The theory goes that running barefoot strengthens the muscles & tendons of the foot and lower leg. Running in cushioned shoes (running shoes) with stabilizers and support properties weakens the body by failing to encourage these same muscles to get stronger. As a result of poor lower leg strength we are exposed to an array of running injuries: Plantar Faciaitis, Shin Splints, Achilles Tendonitis, Etc. In many regards I agree. The problem is where the rubber meets the road (or lack thereof.) It is my contention that running barefoot as an adult will lead to injury faster than sensibly paced & progressed mileage in any decent running shoe.
Don't believe me? Believe your feet! Go to your local HS track and run barefoot. Try this for a few days and tell me what you think.
There is truth that running shoes act as a crutch/brace to the muscles in your feet. However, they also protect us from sharp objects, slippery surfaces and the impact of the earth beneath us. I blame less the folks at Nike and Adidas and more the overzealous running programs that most people are attempting as the blame for the injury rate in running. More truth is that "all non-traumatic injuries are training related. All “itises” are overuse.If you didn't fall off something or get hit by something, you did something wrong in your training!"

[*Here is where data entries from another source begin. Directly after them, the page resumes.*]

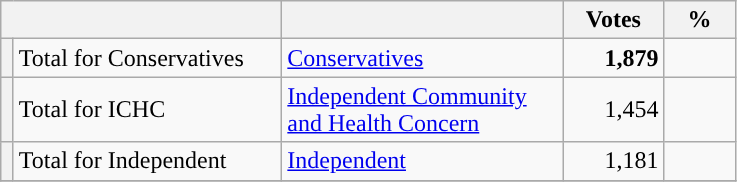
Conservatives (422, 58)
Total for Independent (147, 161)
Total for ICHC (147, 110)
1,879 (614, 58)
% (700, 20)
Votes (614, 20)
Independent (422, 161)
Independent Community and Health Concern (422, 110)
1,454 (614, 110)
1,181 (614, 161)
Total for Conservatives (147, 58)
Provide the [X, Y] coordinate of the cell's center where the given text is located.  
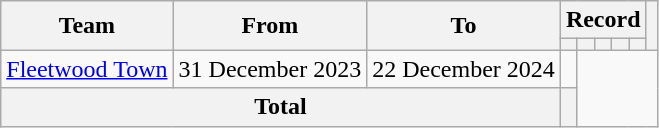
Total [281, 107]
From [270, 26]
22 December 2024 [464, 69]
31 December 2023 [270, 69]
Fleetwood Town [87, 69]
Record [603, 20]
Team [87, 26]
To [464, 26]
Return (X, Y) of the center of cell containing provided text 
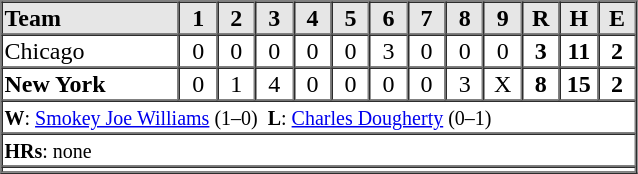
New York (91, 84)
E (617, 18)
5 (350, 18)
7 (427, 18)
Team (91, 18)
W: Smokey Joe Williams (1–0) L: Charles Dougherty (0–1) (319, 116)
R (541, 18)
HRs: none (319, 150)
Chicago (91, 50)
6 (388, 18)
H (579, 18)
X (503, 84)
15 (579, 84)
9 (503, 18)
11 (579, 50)
Provide the (X, Y) coordinate of the cell's center where the given text is located.  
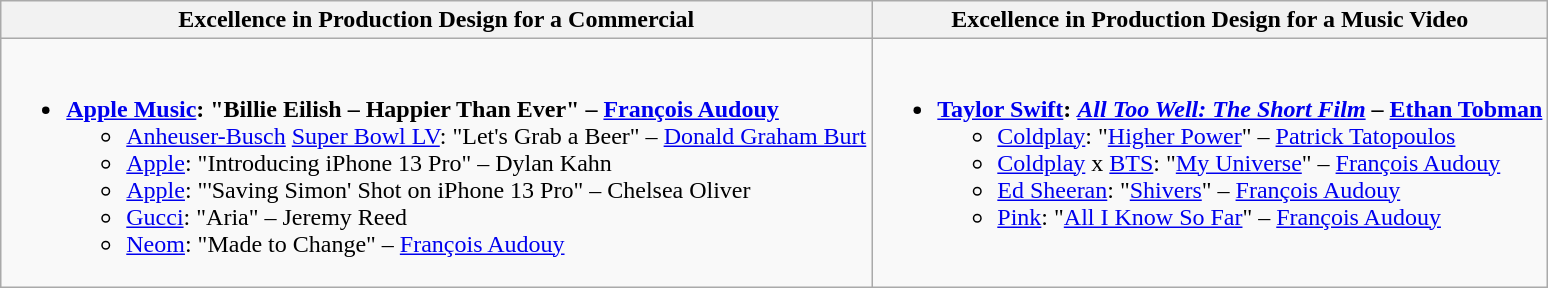
Excellence in Production Design for a Commercial (436, 20)
Excellence in Production Design for a Music Video (1210, 20)
Return the (X, Y) coordinate for the center point of the cell that contains the specified text.  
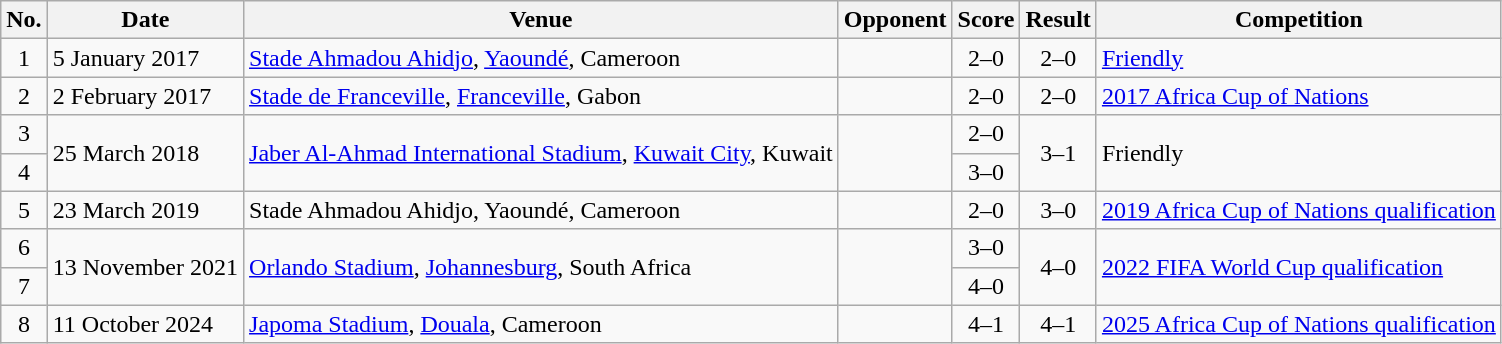
Venue (542, 20)
3 (24, 134)
4 (24, 172)
5 January 2017 (145, 58)
2 (24, 96)
13 November 2021 (145, 267)
2017 Africa Cup of Nations (1298, 96)
2022 FIFA World Cup qualification (1298, 267)
Japoma Stadium, Douala, Cameroon (542, 324)
Date (145, 20)
Jaber Al-Ahmad International Stadium, Kuwait City, Kuwait (542, 153)
1 (24, 58)
Orlando Stadium, Johannesburg, South Africa (542, 267)
23 March 2019 (145, 210)
6 (24, 248)
7 (24, 286)
Score (986, 20)
Opponent (895, 20)
Result (1058, 20)
2025 Africa Cup of Nations qualification (1298, 324)
No. (24, 20)
11 October 2024 (145, 324)
25 March 2018 (145, 153)
Competition (1298, 20)
3–1 (1058, 153)
5 (24, 210)
2019 Africa Cup of Nations qualification (1298, 210)
2 February 2017 (145, 96)
8 (24, 324)
Stade de Franceville, Franceville, Gabon (542, 96)
Return the [X, Y] coordinate for the center point of the cell that contains the specified text.  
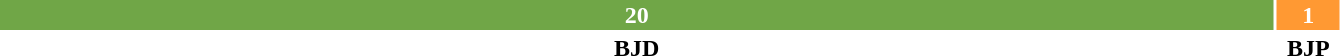
1 [1308, 15]
20 [637, 15]
Output the (X, Y) coordinate of the center of the cell containing the given text.  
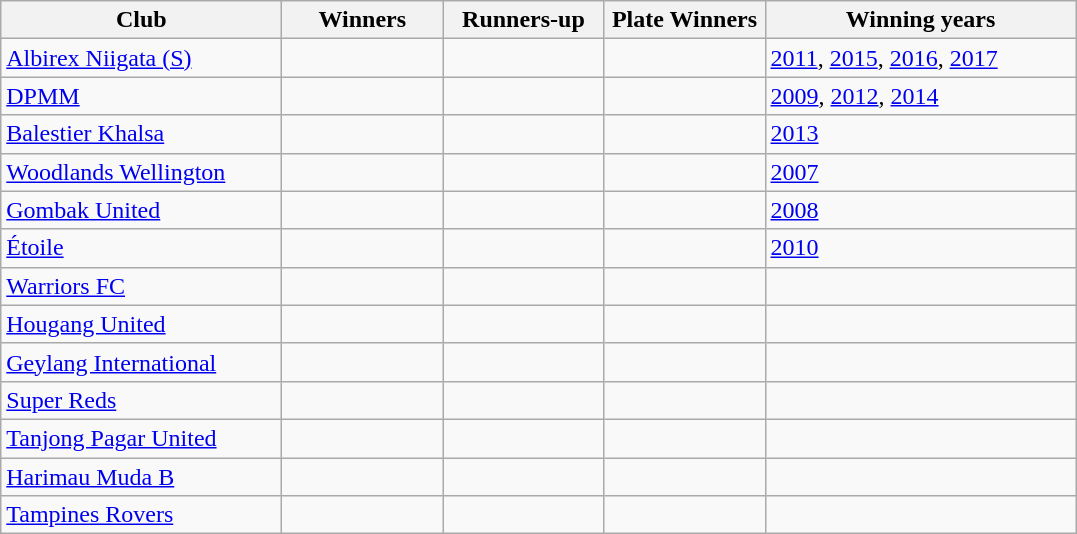
Tampines Rovers (142, 515)
Geylang International (142, 362)
Winners (362, 20)
Gombak United (142, 210)
Hougang United (142, 324)
Albirex Niigata (S) (142, 58)
Super Reds (142, 400)
Étoile (142, 248)
Runners-up (524, 20)
Woodlands Wellington (142, 172)
Tanjong Pagar United (142, 438)
2008 (920, 210)
2011, 2015, 2016, 2017 (920, 58)
Balestier Khalsa (142, 134)
Harimau Muda B (142, 477)
DPMM (142, 96)
Club (142, 20)
2010 (920, 248)
2009, 2012, 2014 (920, 96)
Winning years (920, 20)
Warriors FC (142, 286)
2013 (920, 134)
Plate Winners (684, 20)
2007 (920, 172)
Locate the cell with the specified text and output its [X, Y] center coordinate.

Most endurance athletes develop injuries not due to excessive footwear, but due to an excessive mentality. "If 5 miles is good than 8 miles must be better. I can go faster, I don't need rest, I never take a day off." Thus begins the injury cycle:
Ingestion - Anti-Inflamatories.
Incision-"Let's take a look."
This is followed by Physical Therapy which is like crack to the Endurance Athlete. Physical Therapists love these patients because they know they'll be back. Again & Again.
So what to do? Give up Running? NO. Don't just train - Train Smart. Fix the weak links, Get adequate rest, Eat appropriate nutrition and wear running shoes that are proper for your foot.
Running barefoot is great for the beach and maybe certain Mexican Indians but I can't endorse it as the solution for all that ails my running Amigos & Amigas.